Q2 shows no signs of slowing, either. The two largest deals in pharma came in the current quarter – Sun Pharma’s $11.75bn takeover of Organon and GSK’s $10.6bn acquisition of cancer specialist Nuvalent in April and June, respectively.

Hans continues: “Deal activity at this level is always telling. When companies are willing to commit capital at scale, it means they have done the work internally and like what they see. The science in cardiometabolic, oncology, and neurology is genuinely compelling right now, and the market is pricing that in.”

Respondents in GlobalData’s report particularly highlighted neurology and immunology as therapeutic areas with significant advancement. Drug classes like bispecific antibodies and gene therapies mean the industry is maintaining its shift towards precision medicine. Just yesterday (18 June), Biogen spent up to $1bn to acquire RayThera, a biotechnology company specialising in small-molecule therapies for immunology.

Connor Daniels, healthcare analyst at GlobalData, comments: “Pharmaceutical companies that are building multi-modality central nervous system (CNS) and immunology portfolios appear to be best positioned to capture value across the anticipated therapeutic evolution.”
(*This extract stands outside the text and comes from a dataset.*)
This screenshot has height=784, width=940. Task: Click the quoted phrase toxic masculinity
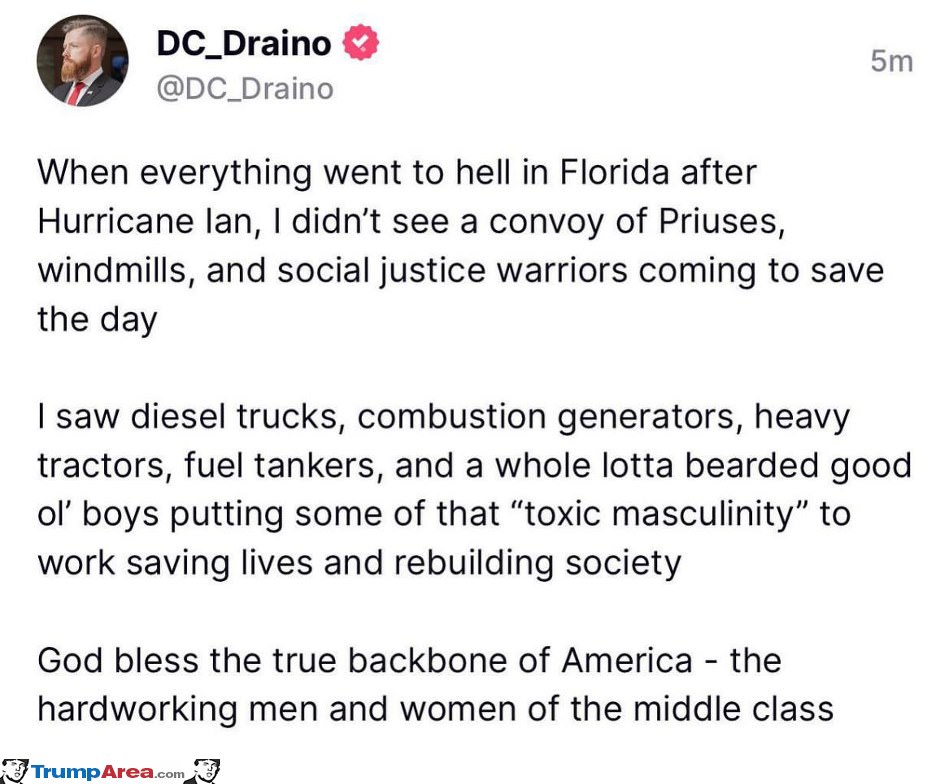(x=660, y=514)
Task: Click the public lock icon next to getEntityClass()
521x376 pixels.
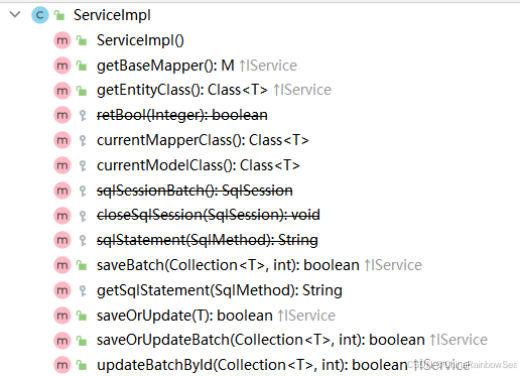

While some biotechs are being bought by big pharma companies, others are seeking exits via public listings. GlobalData points to a resurgent IPO market, the activity of which is up 210%. Earlier this month, Parabilis Medicines secured the largest IPO in biotech history when it listed on the Nasdaq with $670m in proceeds. Parabilis’ IPO came just two months after Kailera Therapeutics – a biotech developing obesity therapies – secured $625m in a US listing. At the time, this was the largest IPO in biotech history, meaning the record has been broken twice in as many months.